Il Wwf  sottolinea anche l’aspetto naturalistico: «La prolungata siccità di quest’anno ha provocato e sta provocando danni alla biodiversità, soprattutto a tutti quegli organismi legati alle acque interne: il prosciugamento di molte piccole e grandi zone umide, tra marzo e maggio, ha impedito o ridotto drasticamente la riproduzione di molte specie di anfibi, alcune delle quali in uno stato di conservazione già critico come il Pelobate fosco insubrico, la Rana di lataste o il Tritone crestato italiano. Ci sono state morie di pesci in tratti fluviali e zone umide rimaste completamente a secco; inoltre l’asciutta di molti ecosistemi sta mettendo ancora di più in crisi molte specie autoctone favorendo l’ulteriore diffusione di specie alloctone: è il caso delle “cozze d’acqua dolce” (generi Unio, Anodonta, Microcondylea), poco conosciute ma molto diffuse, almeno fino a un recente passato, nelle nostre acque interne, che si stanno rarefacendo sempre più a causa del degrado ambientale e della loro condizione di “filtratori” - sono il gruppo faunistico in assoluto più a rischio - a scapito di alcune specie aliene come la grande cozza asiatica, Sinanodonta woodiana che riesce a sopravvivere per lunghi periodi di asciutta dei corpi idrici senza particolari problemi.

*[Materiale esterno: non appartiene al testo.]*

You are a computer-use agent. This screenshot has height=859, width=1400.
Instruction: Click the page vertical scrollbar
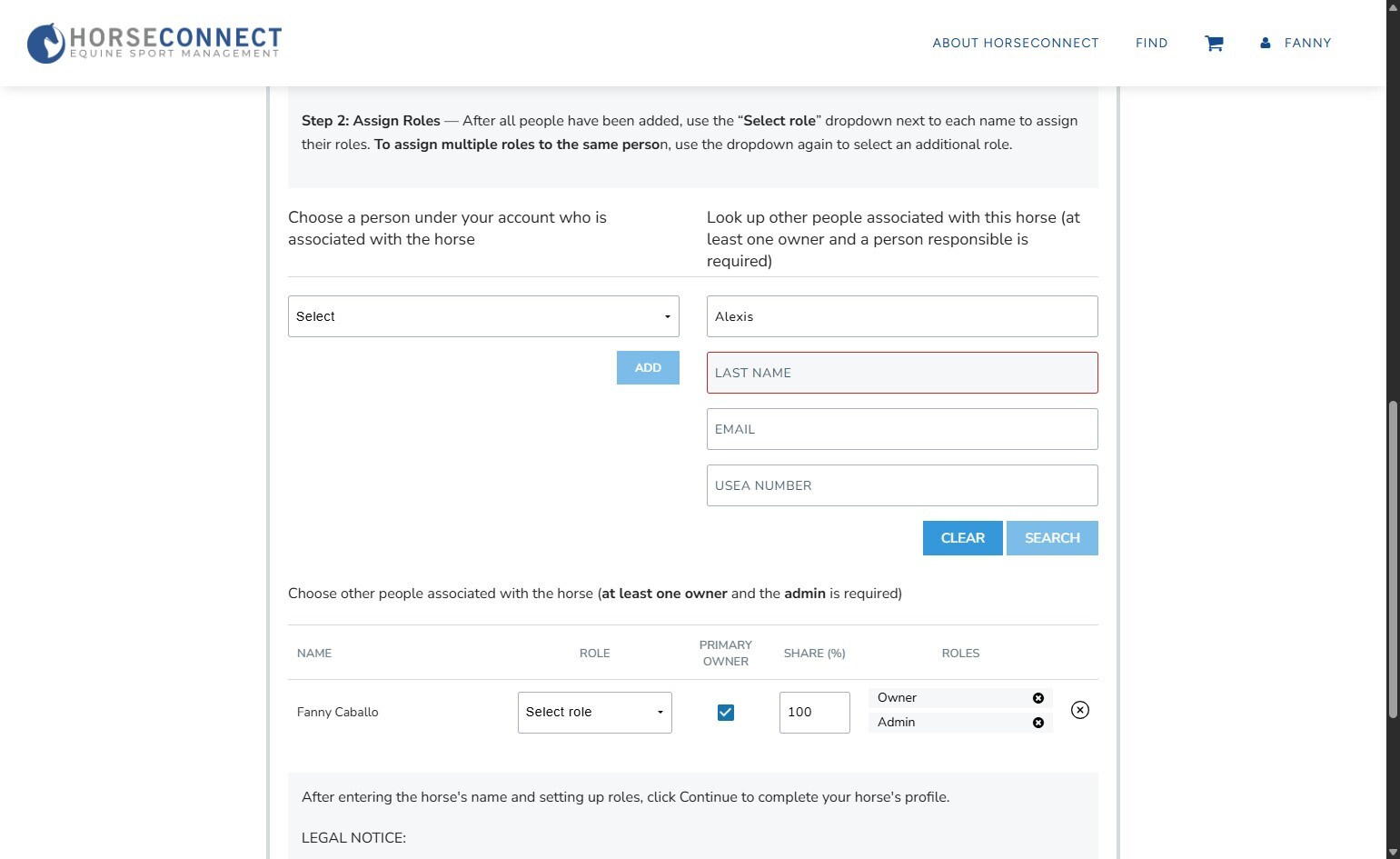click(x=1393, y=558)
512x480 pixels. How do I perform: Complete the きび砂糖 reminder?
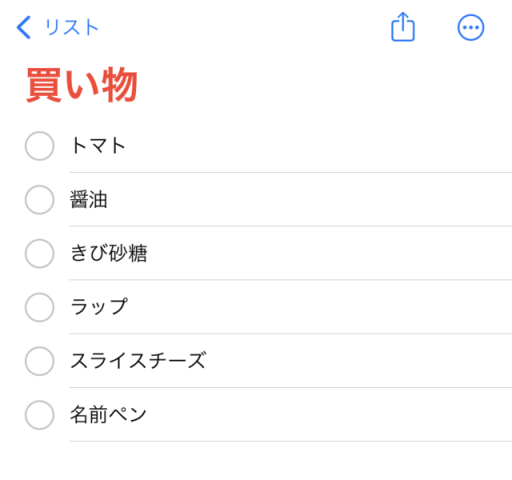(39, 253)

L’acqua è il vero convitato di pietra della crisi climatica. Se la siccità rischia di diventare una piaga costante in Europa Meridionale, in particolare nei Paesi del Mediterraneo, nel mondo la preoccupazione per questo fenomeno è altrettanto alta».

Il Wwf conclude proponendo a sua volta alcune soluzioni: «La prima cosa da fare è adoperarsi davvero per limitare il riscaldamento globale a 1,5°C, come previsto dall’Accordo di Parigi, vale a dire abbattere le emissioni di gas serra, a partire dal CO2 e metano, abbandonando i combustibili fossili e puntando su fonti rinnovabili, risparmio/efficienza energetica e decarbonizzazione in tutti settori. Un contributo molto significativo, sia per la mitigazione che per l’adattamento, verrà dalle soluzioni basate sulla natura (Nature Based Solutions, NBS), attraverso la protezione, il ripristino e la gestione sostenibile dei serbatoi naturali di carbonio. Inoltre è indispensabile  riaffermare la pianificazione a livello di bacino idrografico con il coordinamento di un soggetto unico, l’ Autorità di bacino distrettuale, in grado di definire le priorità a scala di bacino e ridefinire i fabbisogni in base a un aggiornato e reale bilancio idrico; per questo è necessario rivedere tutte le concessioni idriche (agricole, industriali, civili) riducendole in funzione delle effettive disponibilità  d’acqua, di un più efficiente utilizzo (già possibile in diversi settori) garantendo anche il vitale deflusso ecologico nei corsi d’acqua, fondamentale per garantire a lungo termine l’uso plurimo della risorsa attraverso, la ricarica delle falde e un generale riequilibrio del ciclo idrologico. Infine è indispensabile ridurre gli sprechi (a cominciare da un’efficiente manutenzione della rete di distribuzione) ed eliminare consumi d’acqua ormai anacronistici, soprattutto di fronte a questi fenomeni sempre più estremi dovuti alla crisi climatica, come l’uso dell’acqua per l’innevamento artificiale: adattarsi significa anche adeguare i nostri stili di vita alla nuova situazione climatica».